Foreign investment has been pouring into Chinese equities and bonds because higher interest rates are making yuan-denominated assets more attractive globally.

For instance, the Chinese government’s 10-year bond is yielding 3.16 per cent, while the US Treasury 10-year bond offers only 0.81 per cent and the German government’s 10-year bund rate is negative 0.62 per cent.

In addition, the Chinese export boom in recent months is bringing in huge piles of cash from sales of consumer electronics driven by the work-from-home movement, as well as medical equipment and pharmaceutical ingredients being used to fight the pandemic.

“The time has come [for China] to fix the abnormal environment of the past two years,” said Li Liuyang, chief currency analyst at China Merchants Bank. “The first step is to phase out all the RMB depreciation-preventive policy measures that were implemented. Then, market opening and RMB internationalisation should be further promoted.”

RMB, an abbreviation for renminbi, is another name of the Chinese currency.

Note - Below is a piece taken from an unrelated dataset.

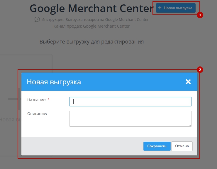Screen dimensions: 217x169
Task: Focus the Название text input field
Action: [130, 102]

On Wednesday, the yuan was exchanging hands at 6.7111 against the US dollar, little changed from Tuesday.

The PBOC’s last suspension of the CCF was in January 2018 after a strong rally in the yuan that started at the end of 2016. This meant state banks effectively gave up their influence to support the value of the currency, allowing their quotes to reflect current buying and selling forces in the market.

The use of the CCF resumed again in August 2018 when the yuan was facing strong depreciation pressure due to the US-China trade war that started in July that year.

Its latest removal could herald bigger market reforms to lure foreign investors underscoring Beijing’s determination to relax market restrictions, analysts said.

“As the RMB reversed its deprecation trend months ago, the CCF adjustment is no longer an appropriate tool to manage the foreign exchange risk

Ken Cheung Kin-tai

Earlier this month, the government scrapped a reserve requirement that had made it more expensive for financial institutions to trade foreign exchange forwards – a financial derivative that allows traders to bet on the yuan’s future value – freeing up firms to support the yuan’s rise.

It also announced fresh quotas under its outbound Qualified Domestic ­Institutional Investor scheme in September, allowing domestic ­investors buy offshore securities after halting such issuances for over a year.

“As the RMB reversed its deprecation trend months ago, the CCF adjustment is no longer an appropriate tool to manage the foreign exchange risk,” said Ken Cheung Kin-tai, chief Asian currency strategist East Asia Treasury Department at Mizuho Bank.

“The RMB appreciation trend will help promote the China domestic market to foreign investors under the dual circulation development plan, and we look for more room for RMB appreciation in the medium term in our base scenario of [US presidential candidate Joe] Biden’s victory.”